## [Set exercise]
Update the lines from the start of the records through the line containing "Screen dimensions: 2414x1394 [x=1132, y=420]" by replacing "Numbered list" with "Bulleted list", and present only those lines with everything else unchanged.

[BEGIN Information shown]

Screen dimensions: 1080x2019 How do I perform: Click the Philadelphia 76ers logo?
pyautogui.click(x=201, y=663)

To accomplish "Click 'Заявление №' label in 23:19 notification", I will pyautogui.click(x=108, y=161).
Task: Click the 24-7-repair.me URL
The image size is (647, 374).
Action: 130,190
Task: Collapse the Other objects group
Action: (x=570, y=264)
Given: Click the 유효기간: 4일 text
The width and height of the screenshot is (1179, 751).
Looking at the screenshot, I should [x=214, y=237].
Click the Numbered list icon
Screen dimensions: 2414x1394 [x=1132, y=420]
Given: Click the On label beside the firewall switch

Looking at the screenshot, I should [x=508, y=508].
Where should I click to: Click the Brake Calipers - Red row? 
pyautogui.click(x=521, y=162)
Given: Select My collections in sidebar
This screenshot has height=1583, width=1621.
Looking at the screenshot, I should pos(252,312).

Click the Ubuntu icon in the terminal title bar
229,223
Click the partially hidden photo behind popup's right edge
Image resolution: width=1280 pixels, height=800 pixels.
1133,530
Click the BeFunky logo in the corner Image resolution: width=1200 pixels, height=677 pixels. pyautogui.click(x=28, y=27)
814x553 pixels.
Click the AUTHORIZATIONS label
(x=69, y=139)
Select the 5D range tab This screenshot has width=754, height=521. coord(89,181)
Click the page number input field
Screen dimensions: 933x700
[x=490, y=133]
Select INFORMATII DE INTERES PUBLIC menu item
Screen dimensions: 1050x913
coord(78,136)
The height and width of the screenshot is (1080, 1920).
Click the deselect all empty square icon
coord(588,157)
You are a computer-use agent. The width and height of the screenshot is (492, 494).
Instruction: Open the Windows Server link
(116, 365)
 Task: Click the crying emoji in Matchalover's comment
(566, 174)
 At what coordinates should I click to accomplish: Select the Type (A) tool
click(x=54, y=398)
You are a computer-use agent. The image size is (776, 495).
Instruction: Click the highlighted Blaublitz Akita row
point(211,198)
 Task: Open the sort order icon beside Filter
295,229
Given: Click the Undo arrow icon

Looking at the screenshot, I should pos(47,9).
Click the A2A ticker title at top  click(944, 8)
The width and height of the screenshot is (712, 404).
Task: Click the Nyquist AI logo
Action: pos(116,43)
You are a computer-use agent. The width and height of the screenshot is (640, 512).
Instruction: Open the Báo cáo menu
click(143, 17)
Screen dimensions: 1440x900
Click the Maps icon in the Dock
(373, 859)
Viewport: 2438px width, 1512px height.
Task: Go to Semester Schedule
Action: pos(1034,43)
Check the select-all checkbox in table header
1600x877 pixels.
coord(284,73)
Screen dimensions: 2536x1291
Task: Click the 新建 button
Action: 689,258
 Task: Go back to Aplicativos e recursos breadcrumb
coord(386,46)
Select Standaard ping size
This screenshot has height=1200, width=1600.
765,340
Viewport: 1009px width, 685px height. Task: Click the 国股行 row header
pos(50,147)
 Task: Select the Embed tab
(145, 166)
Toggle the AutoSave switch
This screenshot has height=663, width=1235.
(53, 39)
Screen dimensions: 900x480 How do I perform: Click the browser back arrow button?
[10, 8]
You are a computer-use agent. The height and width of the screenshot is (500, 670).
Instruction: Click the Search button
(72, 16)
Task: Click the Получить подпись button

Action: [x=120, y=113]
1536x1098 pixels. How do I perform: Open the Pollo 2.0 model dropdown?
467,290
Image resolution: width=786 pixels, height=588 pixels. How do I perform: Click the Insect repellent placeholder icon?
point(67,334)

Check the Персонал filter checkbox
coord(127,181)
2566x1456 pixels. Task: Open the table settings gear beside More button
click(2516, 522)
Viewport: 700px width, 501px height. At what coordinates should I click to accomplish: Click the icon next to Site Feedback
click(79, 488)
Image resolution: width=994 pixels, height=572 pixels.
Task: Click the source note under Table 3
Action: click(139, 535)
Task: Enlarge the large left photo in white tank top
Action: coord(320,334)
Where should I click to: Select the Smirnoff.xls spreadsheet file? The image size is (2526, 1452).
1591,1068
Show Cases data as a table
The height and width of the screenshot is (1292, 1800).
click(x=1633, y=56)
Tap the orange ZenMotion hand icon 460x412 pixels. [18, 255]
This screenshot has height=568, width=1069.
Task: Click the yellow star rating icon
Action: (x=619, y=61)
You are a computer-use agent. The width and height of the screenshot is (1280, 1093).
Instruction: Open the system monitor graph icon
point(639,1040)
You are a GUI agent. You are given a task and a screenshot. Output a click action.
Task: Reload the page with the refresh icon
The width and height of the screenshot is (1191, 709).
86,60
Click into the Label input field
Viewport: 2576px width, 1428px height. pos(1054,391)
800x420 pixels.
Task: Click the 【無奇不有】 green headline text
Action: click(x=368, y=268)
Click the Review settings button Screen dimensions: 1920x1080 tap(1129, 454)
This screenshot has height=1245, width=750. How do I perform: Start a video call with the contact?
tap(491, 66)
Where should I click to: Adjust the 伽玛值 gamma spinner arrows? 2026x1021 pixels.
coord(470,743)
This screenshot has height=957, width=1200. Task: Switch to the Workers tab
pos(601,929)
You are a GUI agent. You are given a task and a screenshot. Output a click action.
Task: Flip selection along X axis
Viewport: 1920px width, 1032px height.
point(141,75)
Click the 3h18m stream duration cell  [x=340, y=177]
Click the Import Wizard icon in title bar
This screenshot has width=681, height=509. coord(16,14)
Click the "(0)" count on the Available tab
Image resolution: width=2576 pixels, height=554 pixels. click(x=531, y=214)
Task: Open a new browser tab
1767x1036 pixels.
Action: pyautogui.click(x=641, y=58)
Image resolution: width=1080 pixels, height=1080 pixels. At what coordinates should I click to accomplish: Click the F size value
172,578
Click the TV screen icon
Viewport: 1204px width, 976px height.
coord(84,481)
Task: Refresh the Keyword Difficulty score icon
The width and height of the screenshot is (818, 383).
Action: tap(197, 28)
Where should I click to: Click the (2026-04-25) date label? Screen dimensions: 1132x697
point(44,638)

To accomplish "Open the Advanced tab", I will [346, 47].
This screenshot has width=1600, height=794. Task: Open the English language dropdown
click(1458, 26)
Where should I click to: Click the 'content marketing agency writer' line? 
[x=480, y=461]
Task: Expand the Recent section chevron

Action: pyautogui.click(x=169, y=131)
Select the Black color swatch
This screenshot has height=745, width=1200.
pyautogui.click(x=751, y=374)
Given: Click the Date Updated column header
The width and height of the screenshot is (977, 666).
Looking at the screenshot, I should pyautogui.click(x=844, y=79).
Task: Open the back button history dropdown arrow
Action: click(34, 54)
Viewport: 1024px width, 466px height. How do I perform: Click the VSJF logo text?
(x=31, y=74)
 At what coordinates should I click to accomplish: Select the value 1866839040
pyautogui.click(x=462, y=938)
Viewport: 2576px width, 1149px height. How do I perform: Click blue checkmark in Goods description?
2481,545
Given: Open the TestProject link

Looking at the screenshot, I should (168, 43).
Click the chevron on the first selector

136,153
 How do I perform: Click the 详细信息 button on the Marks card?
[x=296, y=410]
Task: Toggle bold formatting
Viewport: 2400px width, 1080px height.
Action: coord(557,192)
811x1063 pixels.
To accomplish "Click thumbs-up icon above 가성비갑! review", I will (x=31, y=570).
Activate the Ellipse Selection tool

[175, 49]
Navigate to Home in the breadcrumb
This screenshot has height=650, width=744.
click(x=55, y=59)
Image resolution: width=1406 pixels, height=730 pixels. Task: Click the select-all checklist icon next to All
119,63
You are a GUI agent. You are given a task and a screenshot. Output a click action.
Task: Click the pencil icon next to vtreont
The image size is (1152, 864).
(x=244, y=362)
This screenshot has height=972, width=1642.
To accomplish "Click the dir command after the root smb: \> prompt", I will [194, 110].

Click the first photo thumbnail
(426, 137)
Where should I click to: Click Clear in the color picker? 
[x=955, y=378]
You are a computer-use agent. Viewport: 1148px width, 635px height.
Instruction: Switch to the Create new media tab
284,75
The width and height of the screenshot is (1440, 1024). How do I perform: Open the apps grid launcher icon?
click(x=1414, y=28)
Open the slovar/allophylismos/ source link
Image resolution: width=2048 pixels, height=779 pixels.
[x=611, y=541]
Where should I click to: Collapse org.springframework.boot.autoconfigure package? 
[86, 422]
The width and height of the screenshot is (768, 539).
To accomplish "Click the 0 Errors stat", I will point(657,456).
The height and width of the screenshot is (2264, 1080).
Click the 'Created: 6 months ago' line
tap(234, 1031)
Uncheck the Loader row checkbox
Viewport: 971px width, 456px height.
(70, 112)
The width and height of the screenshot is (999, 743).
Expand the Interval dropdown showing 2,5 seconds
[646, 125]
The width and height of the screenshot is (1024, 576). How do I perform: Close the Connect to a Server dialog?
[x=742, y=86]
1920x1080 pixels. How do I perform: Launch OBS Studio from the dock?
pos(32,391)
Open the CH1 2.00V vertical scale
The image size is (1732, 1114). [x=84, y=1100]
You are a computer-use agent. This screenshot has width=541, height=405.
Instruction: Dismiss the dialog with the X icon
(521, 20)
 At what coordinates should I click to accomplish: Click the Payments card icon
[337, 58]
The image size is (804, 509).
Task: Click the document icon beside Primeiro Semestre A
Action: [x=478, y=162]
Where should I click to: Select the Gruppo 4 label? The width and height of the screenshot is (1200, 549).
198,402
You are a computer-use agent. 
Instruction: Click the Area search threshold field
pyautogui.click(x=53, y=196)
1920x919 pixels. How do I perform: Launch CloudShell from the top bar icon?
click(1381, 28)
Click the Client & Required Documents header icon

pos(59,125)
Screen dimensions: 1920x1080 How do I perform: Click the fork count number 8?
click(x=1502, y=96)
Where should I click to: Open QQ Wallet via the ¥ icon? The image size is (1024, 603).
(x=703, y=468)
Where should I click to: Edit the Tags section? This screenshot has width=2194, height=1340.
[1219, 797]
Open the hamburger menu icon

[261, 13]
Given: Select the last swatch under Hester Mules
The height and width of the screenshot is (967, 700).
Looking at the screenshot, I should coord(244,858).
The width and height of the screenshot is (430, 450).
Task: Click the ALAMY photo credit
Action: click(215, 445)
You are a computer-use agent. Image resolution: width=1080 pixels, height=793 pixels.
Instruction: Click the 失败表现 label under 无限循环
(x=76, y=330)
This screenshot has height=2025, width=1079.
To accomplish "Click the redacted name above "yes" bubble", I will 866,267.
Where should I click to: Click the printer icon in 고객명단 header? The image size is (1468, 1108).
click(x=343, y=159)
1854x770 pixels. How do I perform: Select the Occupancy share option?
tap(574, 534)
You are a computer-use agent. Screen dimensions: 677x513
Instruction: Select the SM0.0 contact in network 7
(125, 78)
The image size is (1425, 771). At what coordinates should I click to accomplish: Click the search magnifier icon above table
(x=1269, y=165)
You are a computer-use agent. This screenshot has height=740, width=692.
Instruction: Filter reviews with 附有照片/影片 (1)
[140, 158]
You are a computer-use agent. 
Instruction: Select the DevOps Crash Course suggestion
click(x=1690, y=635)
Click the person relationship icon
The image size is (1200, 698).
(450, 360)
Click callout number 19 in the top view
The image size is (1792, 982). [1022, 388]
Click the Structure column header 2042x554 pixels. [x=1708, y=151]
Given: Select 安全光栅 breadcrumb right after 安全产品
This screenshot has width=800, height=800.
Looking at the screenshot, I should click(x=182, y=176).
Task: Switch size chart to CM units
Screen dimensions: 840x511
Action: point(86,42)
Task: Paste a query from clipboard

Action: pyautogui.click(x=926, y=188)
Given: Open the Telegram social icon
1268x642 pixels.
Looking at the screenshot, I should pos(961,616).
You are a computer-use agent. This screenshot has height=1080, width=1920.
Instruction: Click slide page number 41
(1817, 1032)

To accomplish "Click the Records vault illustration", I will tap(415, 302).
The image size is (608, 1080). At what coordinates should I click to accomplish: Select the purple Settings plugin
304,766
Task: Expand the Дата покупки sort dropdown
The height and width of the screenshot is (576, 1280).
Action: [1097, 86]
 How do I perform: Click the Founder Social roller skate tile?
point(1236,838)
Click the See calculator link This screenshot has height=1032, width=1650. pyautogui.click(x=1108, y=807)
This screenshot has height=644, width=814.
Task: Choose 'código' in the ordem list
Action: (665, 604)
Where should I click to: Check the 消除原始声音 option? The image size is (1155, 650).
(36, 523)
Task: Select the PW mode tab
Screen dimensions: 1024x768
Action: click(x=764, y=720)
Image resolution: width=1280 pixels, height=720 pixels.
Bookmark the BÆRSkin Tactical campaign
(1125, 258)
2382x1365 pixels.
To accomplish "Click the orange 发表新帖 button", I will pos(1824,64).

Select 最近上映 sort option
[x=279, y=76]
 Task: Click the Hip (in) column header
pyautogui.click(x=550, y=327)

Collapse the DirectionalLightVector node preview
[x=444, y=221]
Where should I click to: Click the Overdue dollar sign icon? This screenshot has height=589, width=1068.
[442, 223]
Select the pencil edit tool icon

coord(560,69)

[END Information shown]

## [Result]
Screen dimensions: 1080x2019 How do I perform: Click the Philadelphia 76ers logo?
pyautogui.click(x=201, y=663)

To accomplish "Click 'Заявление №' label in 23:19 notification", I will pyautogui.click(x=108, y=161).
Task: Click the 24-7-repair.me URL
The image size is (647, 374).
Action: 130,190
Task: Collapse the Other objects group
Action: (x=570, y=264)
Given: Click the 유효기간: 4일 text
The width and height of the screenshot is (1179, 751).
Looking at the screenshot, I should [x=214, y=237].
Click the Bulleted list icon
Screen dimensions: 2414x1394 [x=1132, y=420]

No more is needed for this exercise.